So, here's the story so far: when I didn't get pregnant in April from our first round of Clomid, I was really discouraged and sad. But we felt like God put this desire for another child on our hearts, so I took the clomid again and we tried again. I'll admit, I wasn't super hopeful, but I kept praying and fighting to trust God.
June 17 was the day I expected my period, and I decided to go ahead and take a pregnancy test that day, even though I had no symptoms. I woke up at 4:30 in the morning needing to use the bathroom, and thought "well, guess this is it!" And went ahead and tested. The test looked negative in those first moments, and I went back to bed, a little dejected. Now, in the few more hours I slept, I had *two* dreams that the test turned positive before I looked at it again. So, when I woke up, I looked at the test again. Sure enough, there was a faint but visible second line. I showed Scott, who saw the line too. But you know, the instructions say ignore any change after ten minutes...so we decided to test again in a week.

^^^^

**TASK REQUIREMENTS:**
1 - Please rewrite the part of the pregnancy story that opens with the words containing "So, here's the" and closes with "to trust God.", changing "discouraged" to "disheartened".
2 - In the pregnancy story, at what time did the writer wake up on June 17 before taking the test?

**LISTED RECORDS:**
^^^^

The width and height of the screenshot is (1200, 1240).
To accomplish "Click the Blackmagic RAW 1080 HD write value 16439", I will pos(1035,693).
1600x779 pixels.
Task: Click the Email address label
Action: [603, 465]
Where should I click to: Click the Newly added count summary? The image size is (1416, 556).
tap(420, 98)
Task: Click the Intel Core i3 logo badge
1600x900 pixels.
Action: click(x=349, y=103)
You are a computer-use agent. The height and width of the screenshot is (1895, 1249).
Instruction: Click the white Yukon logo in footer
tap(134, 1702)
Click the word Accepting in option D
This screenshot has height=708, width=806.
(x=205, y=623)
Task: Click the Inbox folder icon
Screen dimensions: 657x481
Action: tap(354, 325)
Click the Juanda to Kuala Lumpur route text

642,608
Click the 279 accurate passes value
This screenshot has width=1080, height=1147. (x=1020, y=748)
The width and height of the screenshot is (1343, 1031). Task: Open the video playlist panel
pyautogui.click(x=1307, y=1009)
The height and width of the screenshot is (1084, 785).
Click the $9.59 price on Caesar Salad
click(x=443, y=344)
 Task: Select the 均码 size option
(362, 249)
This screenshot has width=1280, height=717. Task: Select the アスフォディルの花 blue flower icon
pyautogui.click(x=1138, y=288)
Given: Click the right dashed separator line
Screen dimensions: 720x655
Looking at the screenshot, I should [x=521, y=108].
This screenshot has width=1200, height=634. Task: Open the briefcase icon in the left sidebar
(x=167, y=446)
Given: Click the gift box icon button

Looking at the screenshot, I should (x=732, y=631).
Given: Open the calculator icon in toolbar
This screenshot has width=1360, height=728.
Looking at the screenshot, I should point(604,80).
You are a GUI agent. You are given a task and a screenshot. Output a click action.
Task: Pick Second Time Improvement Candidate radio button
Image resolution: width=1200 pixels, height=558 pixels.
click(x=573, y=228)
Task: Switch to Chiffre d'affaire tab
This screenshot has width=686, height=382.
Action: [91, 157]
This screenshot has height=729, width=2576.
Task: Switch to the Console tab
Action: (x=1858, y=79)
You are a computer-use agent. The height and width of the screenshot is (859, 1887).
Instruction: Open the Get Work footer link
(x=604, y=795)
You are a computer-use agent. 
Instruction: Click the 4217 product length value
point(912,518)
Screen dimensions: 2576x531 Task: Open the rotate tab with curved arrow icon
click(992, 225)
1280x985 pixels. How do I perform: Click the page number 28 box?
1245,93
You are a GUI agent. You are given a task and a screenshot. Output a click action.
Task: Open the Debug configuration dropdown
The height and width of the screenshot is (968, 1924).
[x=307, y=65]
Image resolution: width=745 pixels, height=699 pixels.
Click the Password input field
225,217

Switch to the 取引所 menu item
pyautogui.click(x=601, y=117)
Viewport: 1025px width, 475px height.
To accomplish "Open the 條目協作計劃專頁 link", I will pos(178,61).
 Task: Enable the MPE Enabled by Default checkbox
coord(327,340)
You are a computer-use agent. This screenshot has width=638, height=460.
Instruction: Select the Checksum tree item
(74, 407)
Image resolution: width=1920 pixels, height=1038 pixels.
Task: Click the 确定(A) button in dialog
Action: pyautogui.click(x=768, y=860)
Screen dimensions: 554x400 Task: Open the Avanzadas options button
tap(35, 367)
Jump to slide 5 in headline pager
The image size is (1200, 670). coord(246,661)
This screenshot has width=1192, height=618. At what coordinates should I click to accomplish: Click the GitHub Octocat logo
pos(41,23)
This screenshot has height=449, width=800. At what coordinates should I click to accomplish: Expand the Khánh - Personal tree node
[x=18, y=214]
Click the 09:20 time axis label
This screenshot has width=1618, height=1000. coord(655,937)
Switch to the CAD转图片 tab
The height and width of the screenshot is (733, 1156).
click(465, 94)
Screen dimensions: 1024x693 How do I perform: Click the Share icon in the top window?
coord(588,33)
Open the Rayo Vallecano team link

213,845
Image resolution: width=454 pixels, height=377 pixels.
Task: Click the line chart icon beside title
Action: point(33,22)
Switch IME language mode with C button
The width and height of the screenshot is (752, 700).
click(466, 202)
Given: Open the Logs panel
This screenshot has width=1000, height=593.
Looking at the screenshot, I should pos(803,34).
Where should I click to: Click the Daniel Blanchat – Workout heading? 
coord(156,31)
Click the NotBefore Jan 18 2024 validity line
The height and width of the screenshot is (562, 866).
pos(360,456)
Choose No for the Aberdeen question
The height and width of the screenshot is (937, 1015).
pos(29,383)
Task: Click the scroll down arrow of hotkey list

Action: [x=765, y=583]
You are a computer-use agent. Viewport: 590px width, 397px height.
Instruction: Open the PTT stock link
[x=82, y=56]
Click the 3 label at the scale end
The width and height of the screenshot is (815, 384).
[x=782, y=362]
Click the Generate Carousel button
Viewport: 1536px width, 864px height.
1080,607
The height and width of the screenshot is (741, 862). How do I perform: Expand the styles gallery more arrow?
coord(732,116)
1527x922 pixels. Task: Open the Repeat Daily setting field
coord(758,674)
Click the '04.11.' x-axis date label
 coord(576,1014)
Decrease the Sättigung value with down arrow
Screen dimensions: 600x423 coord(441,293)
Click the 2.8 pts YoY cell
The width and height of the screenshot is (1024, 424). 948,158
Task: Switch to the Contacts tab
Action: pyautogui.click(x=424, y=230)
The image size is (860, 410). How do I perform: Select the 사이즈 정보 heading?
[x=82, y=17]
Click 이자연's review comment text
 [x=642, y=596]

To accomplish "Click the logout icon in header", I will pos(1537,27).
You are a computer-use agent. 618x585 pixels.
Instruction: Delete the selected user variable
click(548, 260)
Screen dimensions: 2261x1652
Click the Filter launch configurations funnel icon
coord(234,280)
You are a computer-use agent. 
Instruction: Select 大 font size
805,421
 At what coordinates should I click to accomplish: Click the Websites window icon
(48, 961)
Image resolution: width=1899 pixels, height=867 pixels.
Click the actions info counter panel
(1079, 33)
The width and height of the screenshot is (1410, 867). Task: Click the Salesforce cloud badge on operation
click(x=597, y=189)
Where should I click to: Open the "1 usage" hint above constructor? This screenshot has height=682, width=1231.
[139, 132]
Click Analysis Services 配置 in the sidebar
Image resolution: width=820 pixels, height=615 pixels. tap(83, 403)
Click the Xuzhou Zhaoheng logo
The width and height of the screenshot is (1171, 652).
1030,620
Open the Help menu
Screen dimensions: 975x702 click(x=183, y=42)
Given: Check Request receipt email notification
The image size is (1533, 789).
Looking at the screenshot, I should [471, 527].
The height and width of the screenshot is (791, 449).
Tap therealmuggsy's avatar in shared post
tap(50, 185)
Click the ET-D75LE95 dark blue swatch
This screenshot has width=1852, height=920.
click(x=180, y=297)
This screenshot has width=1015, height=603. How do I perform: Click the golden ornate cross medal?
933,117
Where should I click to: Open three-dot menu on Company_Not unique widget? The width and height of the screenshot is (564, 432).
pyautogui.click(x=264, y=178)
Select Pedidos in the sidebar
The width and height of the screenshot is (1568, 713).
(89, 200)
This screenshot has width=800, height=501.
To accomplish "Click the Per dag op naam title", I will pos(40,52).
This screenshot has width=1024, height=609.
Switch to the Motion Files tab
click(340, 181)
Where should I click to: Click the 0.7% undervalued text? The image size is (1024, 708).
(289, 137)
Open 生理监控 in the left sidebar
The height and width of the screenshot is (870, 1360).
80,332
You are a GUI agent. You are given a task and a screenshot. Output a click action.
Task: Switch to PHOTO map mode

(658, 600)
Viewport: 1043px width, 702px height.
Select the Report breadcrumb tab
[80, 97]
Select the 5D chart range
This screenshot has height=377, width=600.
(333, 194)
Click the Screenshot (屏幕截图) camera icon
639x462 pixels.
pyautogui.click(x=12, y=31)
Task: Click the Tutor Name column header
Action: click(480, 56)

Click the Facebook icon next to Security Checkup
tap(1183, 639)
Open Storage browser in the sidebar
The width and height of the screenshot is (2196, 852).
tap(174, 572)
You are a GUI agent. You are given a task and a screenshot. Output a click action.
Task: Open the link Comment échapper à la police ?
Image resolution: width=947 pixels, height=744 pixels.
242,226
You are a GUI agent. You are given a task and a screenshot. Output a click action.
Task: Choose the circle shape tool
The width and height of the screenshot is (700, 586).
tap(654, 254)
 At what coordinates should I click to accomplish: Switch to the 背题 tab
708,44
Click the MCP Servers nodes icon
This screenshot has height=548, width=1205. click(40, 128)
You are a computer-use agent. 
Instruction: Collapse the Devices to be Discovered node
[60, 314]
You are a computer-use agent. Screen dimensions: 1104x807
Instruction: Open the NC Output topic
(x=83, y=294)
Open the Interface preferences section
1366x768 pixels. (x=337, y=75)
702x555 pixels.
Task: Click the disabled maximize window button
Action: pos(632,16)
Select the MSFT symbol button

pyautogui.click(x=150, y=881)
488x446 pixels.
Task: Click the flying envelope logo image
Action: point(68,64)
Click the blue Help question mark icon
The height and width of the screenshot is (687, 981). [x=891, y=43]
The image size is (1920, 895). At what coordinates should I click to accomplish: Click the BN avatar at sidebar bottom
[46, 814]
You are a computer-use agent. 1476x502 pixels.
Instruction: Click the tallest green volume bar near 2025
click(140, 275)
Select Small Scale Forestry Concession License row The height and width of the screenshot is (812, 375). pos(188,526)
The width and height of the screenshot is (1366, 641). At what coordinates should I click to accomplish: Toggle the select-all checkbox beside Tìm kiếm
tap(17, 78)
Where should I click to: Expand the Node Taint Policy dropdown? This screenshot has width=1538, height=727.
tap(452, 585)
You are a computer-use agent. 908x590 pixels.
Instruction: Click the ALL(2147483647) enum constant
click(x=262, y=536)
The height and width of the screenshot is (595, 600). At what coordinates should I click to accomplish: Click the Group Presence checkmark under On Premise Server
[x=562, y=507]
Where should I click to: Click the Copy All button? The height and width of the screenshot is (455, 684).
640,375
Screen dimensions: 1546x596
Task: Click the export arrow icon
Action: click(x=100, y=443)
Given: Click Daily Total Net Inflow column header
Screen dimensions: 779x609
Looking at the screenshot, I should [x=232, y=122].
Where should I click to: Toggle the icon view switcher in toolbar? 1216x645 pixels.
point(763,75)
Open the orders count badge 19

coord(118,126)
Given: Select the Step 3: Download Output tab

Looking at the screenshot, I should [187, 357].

^^^^

**ANSWERS FOR THE EXERCISE:**
1 -
So, here's the story so far: when I didn't get pregnant in April from our first round of Clomid, I was really disheartened and sad. But we felt like God put this desire for another child on our hearts, so I took the clomid again and we tried again. I'll admit, I wasn't super hopeful, but I kept praying and fighting to trust God.

2 - 4:30 in the morning.